Não houve tempo sequer para desfazer as malas quando regressou de uma viagem à Alemanha, no fim de semana de 17 e 18 de setembro. Assim que aterrou foi para Leiria, onde ficou dois dias sem dormir. Tudo por causa de um ataque informático a uma das suas empresas que nem os melhores engenheiros estavam a conseguir resolver.
“A verdade é que não precisava de estar lá mas um bom líder tem de manter-se no meio da sua equipa”, garante Marco Galinha, um dos dois tubarões novos da segunda temporada de “Shark Tank” — que estreia na SIC este sábado, 24 de setembro, às 23 horas.

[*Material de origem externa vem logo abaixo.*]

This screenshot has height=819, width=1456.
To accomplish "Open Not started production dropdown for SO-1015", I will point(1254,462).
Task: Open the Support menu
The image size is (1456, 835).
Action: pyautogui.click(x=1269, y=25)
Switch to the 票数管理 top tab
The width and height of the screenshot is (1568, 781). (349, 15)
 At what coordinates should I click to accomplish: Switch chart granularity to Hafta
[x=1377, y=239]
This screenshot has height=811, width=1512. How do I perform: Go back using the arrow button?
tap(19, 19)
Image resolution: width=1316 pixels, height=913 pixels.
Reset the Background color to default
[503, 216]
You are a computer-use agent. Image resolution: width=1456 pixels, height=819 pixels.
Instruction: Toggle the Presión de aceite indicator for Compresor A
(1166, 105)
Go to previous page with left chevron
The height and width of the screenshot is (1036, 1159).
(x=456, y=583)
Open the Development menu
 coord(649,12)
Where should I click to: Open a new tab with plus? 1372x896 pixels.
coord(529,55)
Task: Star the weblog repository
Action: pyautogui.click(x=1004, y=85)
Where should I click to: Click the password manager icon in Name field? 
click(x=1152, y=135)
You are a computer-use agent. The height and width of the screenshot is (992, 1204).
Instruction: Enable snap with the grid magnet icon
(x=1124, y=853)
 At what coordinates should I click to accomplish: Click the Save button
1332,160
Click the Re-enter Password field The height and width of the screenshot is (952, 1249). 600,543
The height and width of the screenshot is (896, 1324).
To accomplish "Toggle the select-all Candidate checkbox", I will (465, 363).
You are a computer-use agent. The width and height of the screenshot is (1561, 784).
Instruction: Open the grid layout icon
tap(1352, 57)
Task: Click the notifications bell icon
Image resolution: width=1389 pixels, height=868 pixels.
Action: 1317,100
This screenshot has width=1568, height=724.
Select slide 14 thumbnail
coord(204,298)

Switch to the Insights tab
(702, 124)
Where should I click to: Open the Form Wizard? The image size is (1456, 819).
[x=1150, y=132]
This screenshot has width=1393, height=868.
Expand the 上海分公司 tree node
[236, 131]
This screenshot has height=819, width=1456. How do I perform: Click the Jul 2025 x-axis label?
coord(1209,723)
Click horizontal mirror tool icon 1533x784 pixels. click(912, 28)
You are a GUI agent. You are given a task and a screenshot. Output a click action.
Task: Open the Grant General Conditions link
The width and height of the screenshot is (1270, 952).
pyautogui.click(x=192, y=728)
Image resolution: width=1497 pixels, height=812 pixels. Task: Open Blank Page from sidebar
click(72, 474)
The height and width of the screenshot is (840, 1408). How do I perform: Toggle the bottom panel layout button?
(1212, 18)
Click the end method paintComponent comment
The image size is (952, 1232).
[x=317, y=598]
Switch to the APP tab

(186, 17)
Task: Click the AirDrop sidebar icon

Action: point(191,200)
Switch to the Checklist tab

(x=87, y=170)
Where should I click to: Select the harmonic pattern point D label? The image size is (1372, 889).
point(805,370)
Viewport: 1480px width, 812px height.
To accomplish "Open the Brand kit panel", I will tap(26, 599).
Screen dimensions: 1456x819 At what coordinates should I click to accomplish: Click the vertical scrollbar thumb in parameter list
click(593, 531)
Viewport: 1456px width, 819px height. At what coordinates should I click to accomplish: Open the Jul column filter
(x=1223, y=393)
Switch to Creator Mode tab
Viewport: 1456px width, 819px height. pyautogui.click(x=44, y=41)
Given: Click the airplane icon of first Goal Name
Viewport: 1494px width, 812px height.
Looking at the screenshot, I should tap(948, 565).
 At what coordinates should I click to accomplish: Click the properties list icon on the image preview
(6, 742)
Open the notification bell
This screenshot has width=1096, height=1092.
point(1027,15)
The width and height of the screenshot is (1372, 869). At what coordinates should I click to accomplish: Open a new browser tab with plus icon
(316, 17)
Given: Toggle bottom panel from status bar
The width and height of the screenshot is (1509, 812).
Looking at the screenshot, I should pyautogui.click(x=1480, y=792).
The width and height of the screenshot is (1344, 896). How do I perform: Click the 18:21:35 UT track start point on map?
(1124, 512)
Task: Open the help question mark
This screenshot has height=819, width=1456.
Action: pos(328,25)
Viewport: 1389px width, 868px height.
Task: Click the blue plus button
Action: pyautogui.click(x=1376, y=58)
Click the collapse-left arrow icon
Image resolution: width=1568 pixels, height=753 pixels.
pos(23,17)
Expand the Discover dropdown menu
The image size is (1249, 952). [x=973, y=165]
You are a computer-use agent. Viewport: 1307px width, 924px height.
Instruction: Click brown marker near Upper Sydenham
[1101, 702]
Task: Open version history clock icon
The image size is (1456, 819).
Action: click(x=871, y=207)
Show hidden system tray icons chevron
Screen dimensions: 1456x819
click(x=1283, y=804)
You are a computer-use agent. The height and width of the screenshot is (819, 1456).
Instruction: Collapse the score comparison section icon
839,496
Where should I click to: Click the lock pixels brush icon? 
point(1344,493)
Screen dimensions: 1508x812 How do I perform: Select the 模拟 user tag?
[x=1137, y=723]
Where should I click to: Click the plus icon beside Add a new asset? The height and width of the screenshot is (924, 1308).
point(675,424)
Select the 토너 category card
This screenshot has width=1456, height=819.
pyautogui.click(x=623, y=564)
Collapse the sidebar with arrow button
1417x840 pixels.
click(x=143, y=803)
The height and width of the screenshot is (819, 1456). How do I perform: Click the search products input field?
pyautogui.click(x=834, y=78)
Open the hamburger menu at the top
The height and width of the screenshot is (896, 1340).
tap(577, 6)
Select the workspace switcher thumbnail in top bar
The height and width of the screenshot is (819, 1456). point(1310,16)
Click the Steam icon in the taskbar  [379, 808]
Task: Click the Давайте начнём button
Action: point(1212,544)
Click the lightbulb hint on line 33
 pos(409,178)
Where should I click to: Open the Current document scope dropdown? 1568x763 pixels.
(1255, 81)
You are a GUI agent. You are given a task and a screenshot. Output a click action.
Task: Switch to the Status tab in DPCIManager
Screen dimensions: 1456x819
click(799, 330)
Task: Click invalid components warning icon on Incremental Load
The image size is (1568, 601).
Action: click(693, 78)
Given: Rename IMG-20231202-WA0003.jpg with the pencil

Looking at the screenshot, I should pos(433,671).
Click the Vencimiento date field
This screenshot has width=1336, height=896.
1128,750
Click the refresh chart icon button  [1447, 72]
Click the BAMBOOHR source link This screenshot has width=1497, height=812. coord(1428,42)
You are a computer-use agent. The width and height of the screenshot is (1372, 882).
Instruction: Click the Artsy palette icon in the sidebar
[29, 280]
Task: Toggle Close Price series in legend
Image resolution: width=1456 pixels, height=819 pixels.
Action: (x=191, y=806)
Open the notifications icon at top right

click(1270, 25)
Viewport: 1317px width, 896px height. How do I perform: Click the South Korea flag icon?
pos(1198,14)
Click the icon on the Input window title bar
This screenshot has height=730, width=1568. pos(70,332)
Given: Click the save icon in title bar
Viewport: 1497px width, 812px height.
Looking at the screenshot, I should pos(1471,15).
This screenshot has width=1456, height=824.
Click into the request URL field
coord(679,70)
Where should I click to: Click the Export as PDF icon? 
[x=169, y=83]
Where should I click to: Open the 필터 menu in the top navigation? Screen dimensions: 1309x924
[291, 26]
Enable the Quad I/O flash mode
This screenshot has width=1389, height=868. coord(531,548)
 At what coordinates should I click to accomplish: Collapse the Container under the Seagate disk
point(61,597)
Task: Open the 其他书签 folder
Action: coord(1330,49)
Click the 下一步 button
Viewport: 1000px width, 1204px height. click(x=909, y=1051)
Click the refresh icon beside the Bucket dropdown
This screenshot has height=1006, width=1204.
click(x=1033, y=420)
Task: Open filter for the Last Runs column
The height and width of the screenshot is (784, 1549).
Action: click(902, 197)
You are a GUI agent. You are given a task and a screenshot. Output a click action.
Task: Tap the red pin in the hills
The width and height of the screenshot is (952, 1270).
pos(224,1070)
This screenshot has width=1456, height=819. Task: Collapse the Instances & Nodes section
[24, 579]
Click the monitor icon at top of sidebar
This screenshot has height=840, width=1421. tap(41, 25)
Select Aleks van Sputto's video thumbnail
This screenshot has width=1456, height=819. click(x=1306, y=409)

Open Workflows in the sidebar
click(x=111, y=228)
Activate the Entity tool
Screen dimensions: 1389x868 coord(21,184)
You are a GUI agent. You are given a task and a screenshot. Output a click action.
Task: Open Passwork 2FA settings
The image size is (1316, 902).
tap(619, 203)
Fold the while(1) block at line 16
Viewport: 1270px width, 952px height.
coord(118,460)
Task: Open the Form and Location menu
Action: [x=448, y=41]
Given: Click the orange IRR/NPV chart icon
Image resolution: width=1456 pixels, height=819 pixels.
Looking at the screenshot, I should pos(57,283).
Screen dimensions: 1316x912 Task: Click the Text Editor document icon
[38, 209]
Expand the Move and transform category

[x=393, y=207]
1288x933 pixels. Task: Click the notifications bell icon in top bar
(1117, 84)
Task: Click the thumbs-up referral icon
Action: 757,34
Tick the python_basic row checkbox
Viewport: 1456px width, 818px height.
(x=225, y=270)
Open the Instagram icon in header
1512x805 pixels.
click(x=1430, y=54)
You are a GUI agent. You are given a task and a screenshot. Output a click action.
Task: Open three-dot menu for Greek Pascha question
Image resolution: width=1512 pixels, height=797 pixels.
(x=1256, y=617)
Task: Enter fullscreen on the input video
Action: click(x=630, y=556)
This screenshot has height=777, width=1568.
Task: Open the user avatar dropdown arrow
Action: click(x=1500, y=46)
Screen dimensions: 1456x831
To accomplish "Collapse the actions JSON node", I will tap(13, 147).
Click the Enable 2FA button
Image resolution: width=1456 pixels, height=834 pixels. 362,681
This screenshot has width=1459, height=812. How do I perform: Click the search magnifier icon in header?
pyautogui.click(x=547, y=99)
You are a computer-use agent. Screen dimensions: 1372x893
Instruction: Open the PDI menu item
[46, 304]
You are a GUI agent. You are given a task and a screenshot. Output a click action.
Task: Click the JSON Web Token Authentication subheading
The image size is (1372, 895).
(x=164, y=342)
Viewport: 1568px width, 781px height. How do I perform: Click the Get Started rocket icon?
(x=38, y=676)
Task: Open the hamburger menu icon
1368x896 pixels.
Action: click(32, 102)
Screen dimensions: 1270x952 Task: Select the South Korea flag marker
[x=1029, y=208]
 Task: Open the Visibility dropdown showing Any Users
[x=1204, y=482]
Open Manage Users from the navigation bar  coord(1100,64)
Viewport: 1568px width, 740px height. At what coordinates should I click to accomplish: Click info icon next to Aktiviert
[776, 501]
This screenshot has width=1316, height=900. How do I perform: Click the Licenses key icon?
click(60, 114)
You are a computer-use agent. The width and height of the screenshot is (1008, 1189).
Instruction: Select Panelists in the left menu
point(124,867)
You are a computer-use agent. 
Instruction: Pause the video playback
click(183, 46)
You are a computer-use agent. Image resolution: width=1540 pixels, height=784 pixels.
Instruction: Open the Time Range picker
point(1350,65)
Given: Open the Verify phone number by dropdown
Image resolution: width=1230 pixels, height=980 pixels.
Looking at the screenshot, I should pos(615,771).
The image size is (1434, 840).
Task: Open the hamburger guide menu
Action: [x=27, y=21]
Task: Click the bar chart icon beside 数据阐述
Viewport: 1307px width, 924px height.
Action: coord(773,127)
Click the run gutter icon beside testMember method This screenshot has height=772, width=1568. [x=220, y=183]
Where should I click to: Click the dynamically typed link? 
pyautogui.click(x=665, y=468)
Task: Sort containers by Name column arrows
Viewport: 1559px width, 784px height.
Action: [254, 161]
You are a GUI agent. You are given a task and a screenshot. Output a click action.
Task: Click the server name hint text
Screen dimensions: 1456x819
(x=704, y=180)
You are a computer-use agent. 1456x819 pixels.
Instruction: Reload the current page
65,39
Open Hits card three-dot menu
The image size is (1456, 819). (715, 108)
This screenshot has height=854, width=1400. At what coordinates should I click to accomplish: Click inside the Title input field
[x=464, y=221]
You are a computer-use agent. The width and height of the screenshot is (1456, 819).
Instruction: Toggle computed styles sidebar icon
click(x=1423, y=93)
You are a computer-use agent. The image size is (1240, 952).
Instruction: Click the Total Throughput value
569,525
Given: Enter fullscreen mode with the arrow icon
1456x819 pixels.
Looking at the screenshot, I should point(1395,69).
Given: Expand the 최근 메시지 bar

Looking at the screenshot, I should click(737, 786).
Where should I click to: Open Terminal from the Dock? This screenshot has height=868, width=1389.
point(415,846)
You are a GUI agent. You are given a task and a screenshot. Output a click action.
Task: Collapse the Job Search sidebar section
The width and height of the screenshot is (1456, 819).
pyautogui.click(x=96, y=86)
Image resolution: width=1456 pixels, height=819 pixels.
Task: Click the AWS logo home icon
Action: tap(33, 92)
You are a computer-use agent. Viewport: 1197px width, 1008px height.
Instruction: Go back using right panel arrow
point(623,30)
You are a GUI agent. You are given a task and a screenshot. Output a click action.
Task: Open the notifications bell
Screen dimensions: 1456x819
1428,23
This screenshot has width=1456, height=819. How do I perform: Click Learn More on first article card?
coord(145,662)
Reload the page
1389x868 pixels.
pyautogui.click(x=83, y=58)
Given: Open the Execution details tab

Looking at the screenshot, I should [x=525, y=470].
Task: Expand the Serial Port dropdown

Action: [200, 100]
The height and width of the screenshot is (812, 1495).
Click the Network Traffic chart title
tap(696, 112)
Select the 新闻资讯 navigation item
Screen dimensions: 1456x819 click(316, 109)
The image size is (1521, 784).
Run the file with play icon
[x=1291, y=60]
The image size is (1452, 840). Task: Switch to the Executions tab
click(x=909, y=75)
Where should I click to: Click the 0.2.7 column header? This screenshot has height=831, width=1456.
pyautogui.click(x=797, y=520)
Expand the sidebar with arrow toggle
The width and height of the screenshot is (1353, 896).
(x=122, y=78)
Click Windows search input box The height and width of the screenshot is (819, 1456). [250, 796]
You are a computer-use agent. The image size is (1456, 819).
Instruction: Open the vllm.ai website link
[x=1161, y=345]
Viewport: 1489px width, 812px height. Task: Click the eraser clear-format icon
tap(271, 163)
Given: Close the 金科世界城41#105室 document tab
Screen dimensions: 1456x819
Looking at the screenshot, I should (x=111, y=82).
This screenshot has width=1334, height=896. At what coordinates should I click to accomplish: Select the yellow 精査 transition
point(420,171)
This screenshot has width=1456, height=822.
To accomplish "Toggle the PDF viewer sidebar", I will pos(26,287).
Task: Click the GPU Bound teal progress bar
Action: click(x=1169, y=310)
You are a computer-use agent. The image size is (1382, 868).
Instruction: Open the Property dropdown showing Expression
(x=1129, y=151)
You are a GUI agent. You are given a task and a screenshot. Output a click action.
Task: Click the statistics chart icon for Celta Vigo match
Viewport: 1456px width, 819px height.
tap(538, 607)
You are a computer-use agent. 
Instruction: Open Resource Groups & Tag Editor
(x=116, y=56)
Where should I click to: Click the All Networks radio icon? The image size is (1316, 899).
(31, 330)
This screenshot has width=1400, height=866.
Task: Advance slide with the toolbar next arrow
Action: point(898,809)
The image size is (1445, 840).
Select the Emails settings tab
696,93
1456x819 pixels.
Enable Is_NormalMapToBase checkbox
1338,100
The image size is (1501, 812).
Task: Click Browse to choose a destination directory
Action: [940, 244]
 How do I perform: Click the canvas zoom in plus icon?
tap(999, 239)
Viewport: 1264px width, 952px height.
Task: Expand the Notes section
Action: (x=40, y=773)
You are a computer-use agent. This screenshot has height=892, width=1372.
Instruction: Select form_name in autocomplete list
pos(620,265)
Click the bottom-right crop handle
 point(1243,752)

Os jurados do programa avaliam e decidem (ou não) investir em novos projetos. O empresário está preparado para perder com as escolhas, mas o programa já lhe deu mais do que negócios.
“Uma das primeiras pessoas que conheci nas gravações, há três meses, era muito vivida, inovadora e criativa. Também perdeu o pai muito novo. Agora está a trabalhar comigo e é o diretor de todo o setor de inovação”, conta à NiT.
A vertente operacional das empresas de Marco Galinha (dos setores informático, de vending machines, máquinas industriais de café, entre outros) está nos distritos de Leiria, Santarém e Coimbra. Em Alfragide, Lisboa, tem um edifício que comprou há cinco anos e onde está o innovation center, “uma área onde fazem coisas novas, com jovens”.
É aí que o empresário recebe a NiT. Está lá desde as seis da manhã, altura em que decidiu experimentar a nova máquina de sumos da cozinha — todos os escritórios têm um espaço de refeições — e fazer o pequeno-almoço. Há já planos também para construir uma suite para os dias em que fica até tarde no trabalho, para evitar horas no trânsito — aliás, já fez o mesmo em todos os seus outros espaços.Atualmente tem uma casa em Lisboa, onde passa metade do seu tempo, mas durante um ano viveu no hotel EPIC SANA. Os restantes dias são em São Martinho do Porto.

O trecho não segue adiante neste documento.